Koordinator Jaringan Advokasi Hukum dan Pemilu Jawa Tengah, Teguh Purnomo, menyatakan bahwa pemasangan baliho Ahmaf Luthfi sebagai Cagub Jawa Tengah melanggar berbagai aturan yang berlaku.
Teguh menyebutkan beberapa aturan yang dilanggar, termasuk Undang-Undang Nomor 2 Tahun 2002 tentang Kepolisian Negara Republik Indonesia dan Peraturan Kepala Kepolisian Republik Indonesia Nomor 7 Tahun 2022 tentang Kode Etik Profesi dan Komisi Kode Etik Kepolisian Negara Republik Indonesia.
Beberapa pasal dalam Peraturan Kepala Kepolisian Republik Indonesia Nomor 7 Tahun 2022 yang dilanggar antara lain:
- Pasal 4 huruf h: “Setiap pejabat Polri dalam etika kenegaraan wajib bersikap netral dalam kehidupan politik.”
- Pasal 9 huruf f: “Setiap pejabat Polri dalam etika kenegaraan dilarang melibatkan diri pada kegiatan politik praktis.”
- Pasal 10 huruf d: “Setiap pejabat Polri dalam etika kelembagaan dilarang menyalahgunakan kewenangan dalam melaksanakan tugas kedinasan.”
Menurut Teguh, Ahmad Luthfi yang masih berstatus sebagai anggota Polri aktif tidak boleh terlibat dalam kegiatan politik praktis. Kode Etik Kepolisian mengharuskan setiap anggota Polri untuk bersikap netral dalam kehidupan politik dan melarang mereka terlibat dalam kegiatan politik praktis.
Oleh Karena itu pemasangan baliho Ahmad Luthfi sebagai bakal calon kepala daerah telah melanggar etika kenegaraan dan kelembagaan yang diatur dalam peraturan tersebut.

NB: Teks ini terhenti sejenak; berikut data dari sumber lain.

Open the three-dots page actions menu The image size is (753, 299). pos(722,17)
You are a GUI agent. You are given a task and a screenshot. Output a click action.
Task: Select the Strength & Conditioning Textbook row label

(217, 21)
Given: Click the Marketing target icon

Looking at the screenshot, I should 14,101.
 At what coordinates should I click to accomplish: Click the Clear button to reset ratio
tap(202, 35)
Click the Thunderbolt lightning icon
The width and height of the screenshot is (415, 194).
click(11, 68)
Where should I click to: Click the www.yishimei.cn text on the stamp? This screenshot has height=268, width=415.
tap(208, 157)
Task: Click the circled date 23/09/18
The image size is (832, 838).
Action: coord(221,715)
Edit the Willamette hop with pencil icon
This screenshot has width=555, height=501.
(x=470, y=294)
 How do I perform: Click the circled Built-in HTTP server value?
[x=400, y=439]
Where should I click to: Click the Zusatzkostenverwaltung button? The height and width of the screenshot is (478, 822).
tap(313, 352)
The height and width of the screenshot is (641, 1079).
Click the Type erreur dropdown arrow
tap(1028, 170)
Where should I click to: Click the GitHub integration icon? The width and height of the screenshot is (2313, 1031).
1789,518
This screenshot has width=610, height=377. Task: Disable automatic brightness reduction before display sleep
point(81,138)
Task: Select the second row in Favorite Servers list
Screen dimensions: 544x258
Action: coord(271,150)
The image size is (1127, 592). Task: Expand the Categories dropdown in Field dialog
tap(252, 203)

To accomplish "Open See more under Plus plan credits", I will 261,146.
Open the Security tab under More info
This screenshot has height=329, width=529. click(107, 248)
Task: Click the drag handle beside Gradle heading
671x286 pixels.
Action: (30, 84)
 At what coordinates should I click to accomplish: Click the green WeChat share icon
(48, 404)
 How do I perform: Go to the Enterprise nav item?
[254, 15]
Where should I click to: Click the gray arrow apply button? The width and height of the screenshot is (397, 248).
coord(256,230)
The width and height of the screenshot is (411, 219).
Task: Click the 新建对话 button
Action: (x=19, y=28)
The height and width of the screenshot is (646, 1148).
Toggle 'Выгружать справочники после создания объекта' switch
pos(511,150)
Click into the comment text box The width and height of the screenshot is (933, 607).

KPU dan Bawaslu Harus Segera Bertindak
Teguh Purnomo mengkritik sikap Bawaslu Provinsi Jawa Tengah dan jajarannya yang dianggap kurang peduli terhadap potensi kerawanan ini. Menurutnya, Bawaslu belum menggunakan upaya preventif terkait potensi pelanggaran aturan yang dapat menyebabkan deligitimasi hasil pilkada di masyarakat maupun protes hukum melalui Mahkamah Konstitusi (MK).
Teguh mengungkapkan kekhawatirannya bahwa pemasangan baliho Ahmad Luthfi dengan menyebut kepangkatannya sebagai Irjen Polisi dapat menyebabkan ketidakpuasan di masyarakat dan memicu deligitimasi hasil pilkada. Ia menekankan pentingnya Bawaslu dan KPU untuk segera mengambil tindakan preventif guna mencegah potensi pelanggaran ini.
Teguh Purnomo mengharapkan Bawaslu Provinsi Jawa Tengah dan jajarannya untuk lebih proaktif dalam melakukan upaya preventif terhadap potensi pelanggaran ini. Ia menegaskan pentingnya tindakan cepat dan tegas untuk memastikan bahwa aturan pemilu dipatuhi dan integritas proses pemilu terjaga.
Menurut Teguh, akan lebih bijak jika Ahmad Luthfi menunda pemasangan baliho dan aktivitas kampanye hingga ia resmi purna tugas dari Polri. Dengan demikian, ia dapat menghindari potensi pelanggaran aturan dan menjaga netralitasnya sebagai anggota Polri.
Untuk Pilkada 2024, penting bagi semua pihak untuk menjaga netralitas dan transparansi dalam proses pemilu. Hal ini tidak hanya memastikan pemilu yang adil dan jujur tetapi juga meningkatkan kepercayaan publik terhadap hasil pemilu.
Komitmen terhadap pemilu yang bersih dan bebas dari pelanggaran aturan harus menjadi prioritas semua pihak yang terlibat, termasuk Bawaslu, KPU, dan para calon. Dengan mematuhi aturan yang berlaku, kita dapat memastikan bahwa Pilkada 2024 berlangsung dengan integritas dan menghasilkan pemimpin yang legitimate.